▶ [Set problem]
According to the Winter Palace account, which dance always opens a Court ball?

▶ [Article]
══════

After their Majesties have made the circle of the diplomatic corps, the Polonaise, which always opens a Court ball, commences. The Grand-Dukes Nicholas and Michael, (brothers of the Emperor,) and the younger members of the Imperial family, take part in it, the latter evidently impatient for the succeeding quadrilles and waltzes. When this is finished, all palpable, obtrusive ceremony is at an end. Dancing, conversation, cards, strolls through the sumptuous halls, fill the hours. The Emperor wanders freely through the crowd, saluting here and there a friend, exchanging badinage with the wittiest ladies, (which they all seem at liberty to give back, without the least embarrassment,) or seeking out the scarred and gray-haired officers who have come hither from all parts of the vast empire. He does not scrutinize whether or not your back is turned towards him as he passes. Once, on entering a door rather hastily, I came within an ace of a personal collision; whereupon he laughed good-humoredly, caught me by the hands, and saying, "It would have been a shock, n'est ce pas?" hurried on.
To me the most delightful part of the Winter Palace was the garden. It forms one of the suite of thirty halls, some of them three hundred feet long, on the second story. In this garden, which is perhaps a hundred feet square by forty in height, rise clumps of Italian cypress and laurel from beds of emerald turf and blooming hyacinths. In the centre a fountain showers over fern-covered rocks, and the gravel-walks around the border are shaded by tall camellia-trees in white and crimson bloom. Lamps of frosted glass hang among the foliage, and diffuse a mellow golden moonlight over the enchanted ground. The corridor adjoining the garden resembles a bosky alley, so completely are the walls hidden by flowering shrubbery.

══════

▶ [Supplied information]

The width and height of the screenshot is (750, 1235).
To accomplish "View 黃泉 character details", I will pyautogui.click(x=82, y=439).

══════

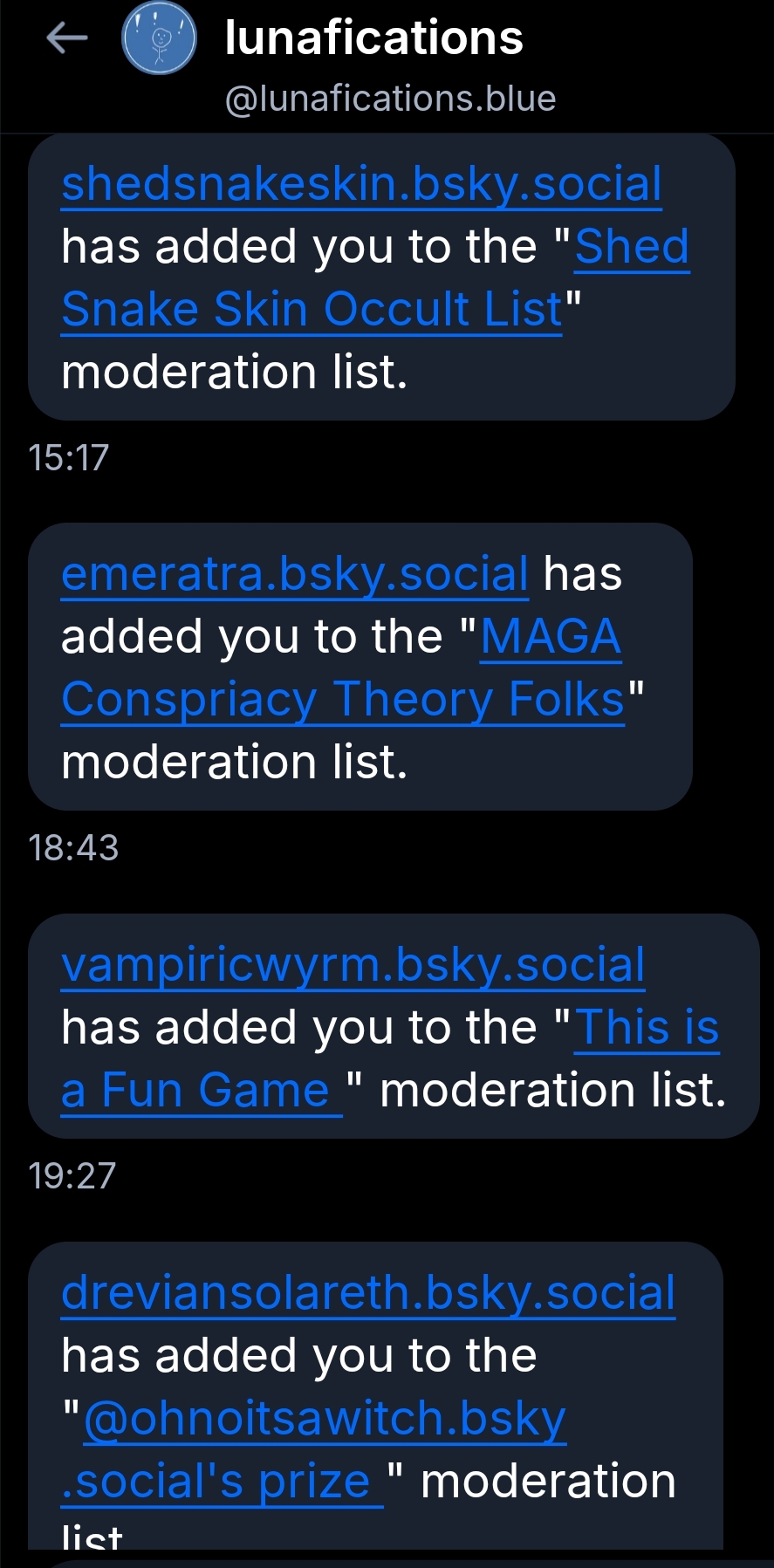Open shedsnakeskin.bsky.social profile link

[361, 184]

══════

▶ [The completed task]
The Polonaise.